For consistency of results, use random_state=17.
#Your code here
Initial Model - Personal Implementation
Use your code from the previous lab to once again train a logistic regression algorithm on the training set.
# Your code here
Now use your algorithm to make [probability] predictions on the test set
#Your code here
Create an ROC curve for your predictions
#Your code here
Update your ROC curve to not only include a graph of the test set, but one of the train set
# Your code here
Create a confusion matrix for your predictions
Use a standard decision boundary of .5 to convert your probabilities output by logistic regression into binary classifications. (Again this should be for the test set.) Afterwards, feel free to use the built in sci-kit learn methods to compute the confusion matrix as we discussed in previous sections.
# Your code here
Initial Model - sci-kit learn
Do the same using the built in method from sci-kit learn. To start, create an identical model as you did in the last section; turn off the intercept and set the regularization parameter, C, to a ridiculously large number such as 1e16.
# Your code here
Create an ROC Curve for the sci-kit learn model
#Your code here
As before add an ROC curve to the graph for the train set as well
#Your code here
Adding an Intercept
Now add an intercept to the sci-kit learn model. Keep the regularization parameter C set to a very large number such as 1e16. Plot all three models ROC curves on the same graph.
# Your code here
Altering the Regularization Parameter
Now, experiment with altering the regularization parameter. At minimum, create 5 different subplots with varying regularization (C) parameters. For each, plot the ROC curve of the train and test set for that specific model.

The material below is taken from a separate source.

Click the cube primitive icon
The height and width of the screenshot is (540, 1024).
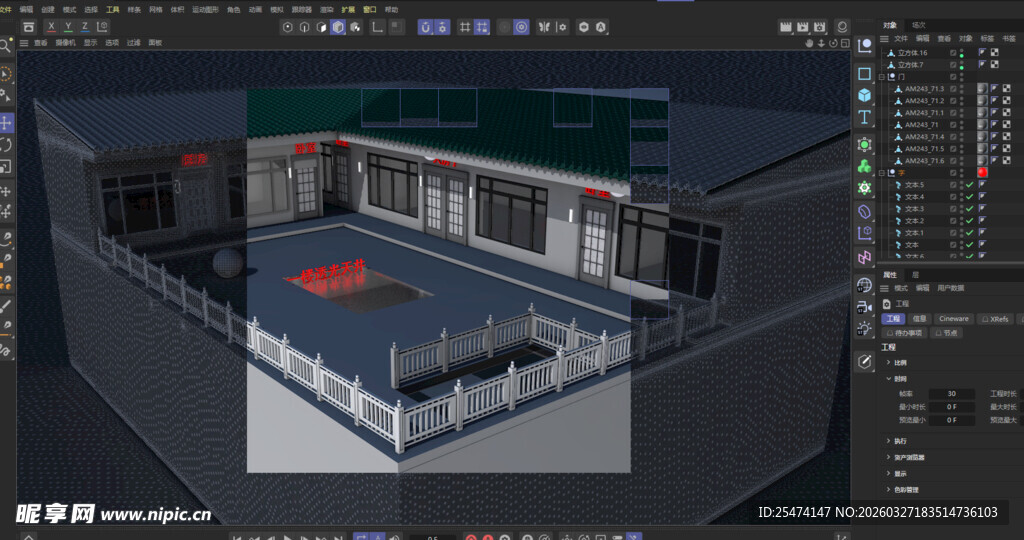[865, 95]
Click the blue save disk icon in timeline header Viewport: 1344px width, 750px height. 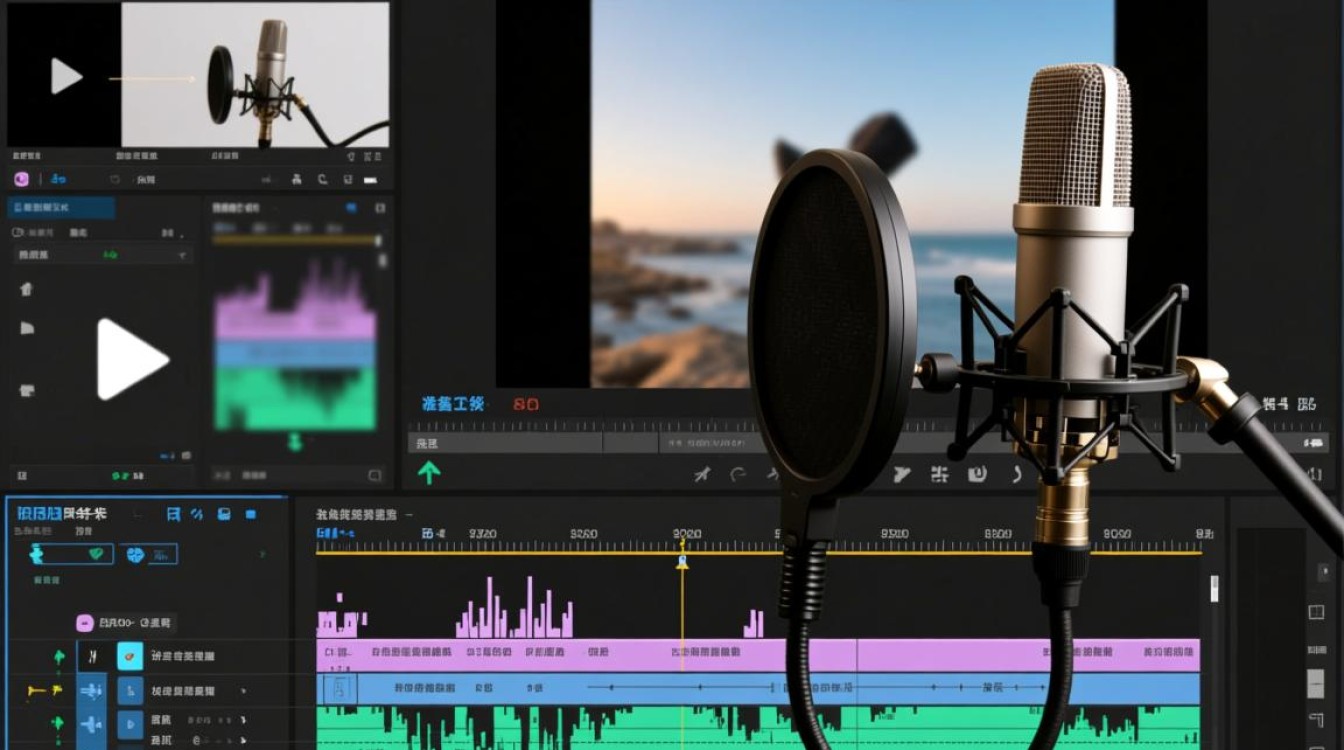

Regularization parameters between 1 and 20 are recommended. Observe the difference in test and train auc as you go along.
# Your code here
Comment on how the Regularization Parameter Impacts the ROC curves plotted above
#Your response here
Summary
In this lesson, we reviewed many of the accuracy measures of classification algorithms and observed the impact of additional tuning parameters such as regularization.